Help me understand Elasticsearch structure

I'm new to Elasticsearch and I've been reading and playing around with it a lot lately but I still can't understand one thing and am hoping to find the answer here.

From my understanding, Elasticsearch is not something for handling database relationships. It would much more like it if all of the data be in one index.

What I can't figure out is why doing so is a better use case?

Here is my example:
In typical relationship database, I can have something like this

Collection 1

   name: 'test',
   collection_2_id: '222',
   collection_3_id: '333',
   collection_4_ids: ['441', '442', '443']

Collection 2

  id: '222',
  name: 'collection 2'

Lets say that in Collection 1 we have 10000 documents and 5000 of them have the same Collection_2_id relationship. When I do a name change in Collection 2 for the document with ID '222', that's one query and it's a done deal.

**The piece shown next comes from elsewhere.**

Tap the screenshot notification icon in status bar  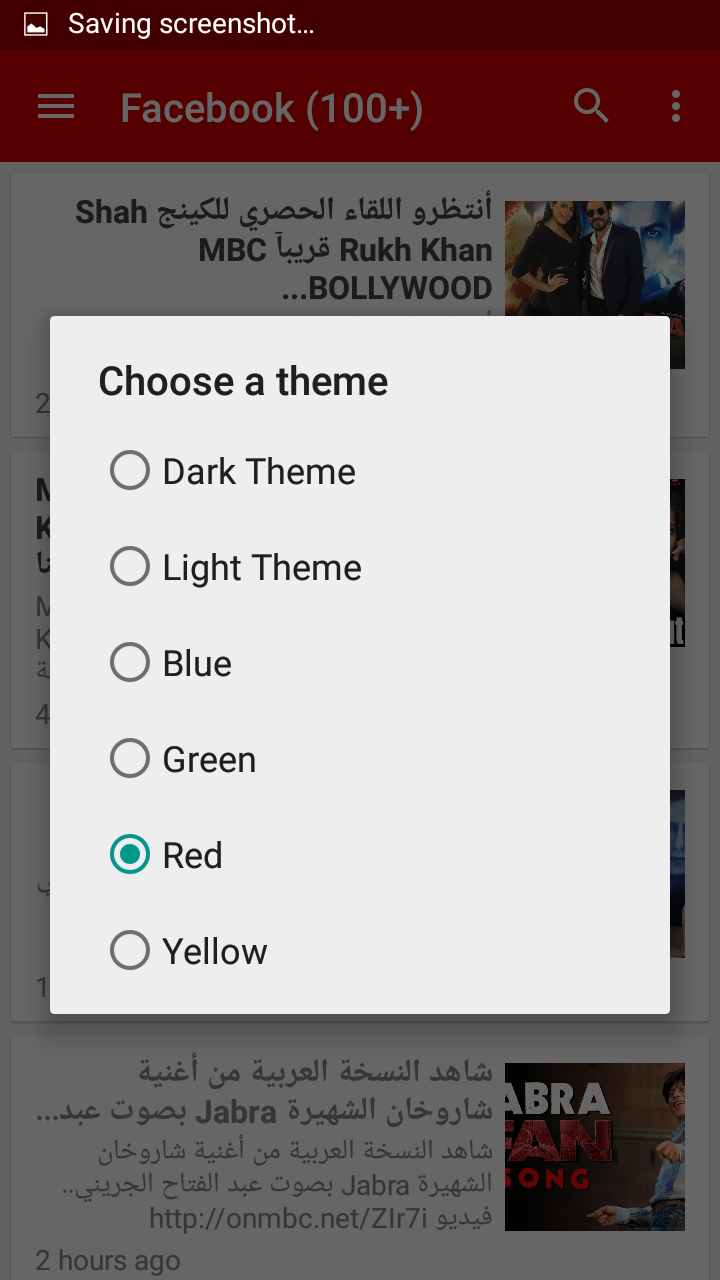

Now on Elasticsearch this will not work and from what I've read, the solution should be to have the contents of each document instead of IDs.
The index should look something like that:

Collection 1 index

  name: 'test',
  Collection_2: { name: 'collection 2' },
  Collection_3: ...

Now this is fine until someone has to change the name of collection 2 document (the one that is the same on 5000 documents). So now, instead of doing 1 query, you have to do 5000 queries to update each document in the index.

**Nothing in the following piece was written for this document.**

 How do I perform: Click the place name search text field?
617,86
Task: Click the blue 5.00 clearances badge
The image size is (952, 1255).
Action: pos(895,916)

To put things into perspective, in my case, I have collections with several relationships and also arrays that include more than one relationship. If I merge all that data together there will be thousands of requests all the time when that data will be updated.

And yes, I need all of that data to be in the index, because the search should filter results based on data from these related collections.

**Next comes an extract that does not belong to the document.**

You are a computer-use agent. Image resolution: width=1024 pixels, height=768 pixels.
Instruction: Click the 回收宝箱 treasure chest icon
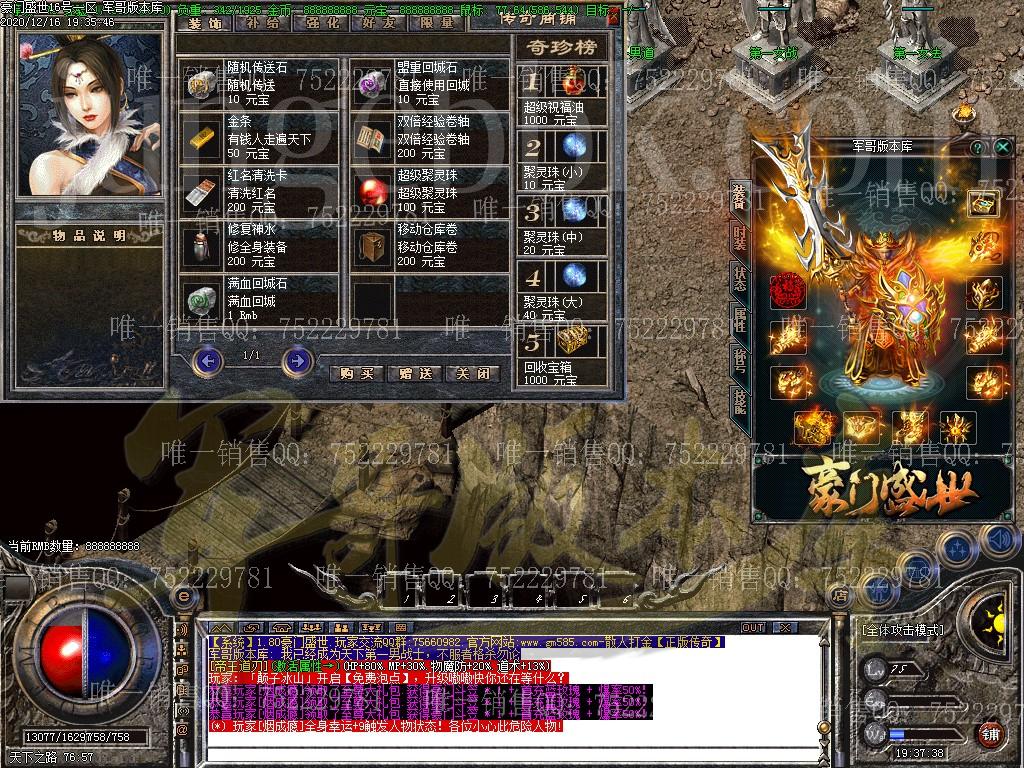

So my question is how do you guys solve this problem? Is it really efficient to do thousands of queries to update repeating fields in each document?

Should I restructure my database to one big collection with subcollections?

Welcome to our community! :smiley:

We aren't all guys, but the question I would put back is can you handle this in your client logic when it talks to Elasticsearch?

My bad, didn't mean to offend anyone, I had all genders in mind to be honest. I would edit the post to include gals but I can't anymore. :grin:

What exactly do you mean "handle this in your client logic"?
If you mean to filter out most data on the client side instead of Elasticsearch then no, there will be too much data eventually and it will make the user experience very bad.
Besides, if this would be an option, then why use Elasticsearch at all.

The challenge is related to scale. Joins work OK on a single machine but once we get into the realm of "big data" (hate that phrase) and needing to spread data across multiple machines the need to do distributed joins raises issues.

I do understand the issue with joins when in use with "big data".

But what I can't understand (and find any proof online) is how changing thousands of documents (or even more) every time when updating repetitive data is better?

What is the right approach here?

"It depends".

In some cases it may be seen as beneficial to have outdated copies of data. For example, if author's country is attached to the metadata of the comments in this thread, then when I move to Canada you can still search for forum replies made by someone living in the UK (that was my location when I made this post).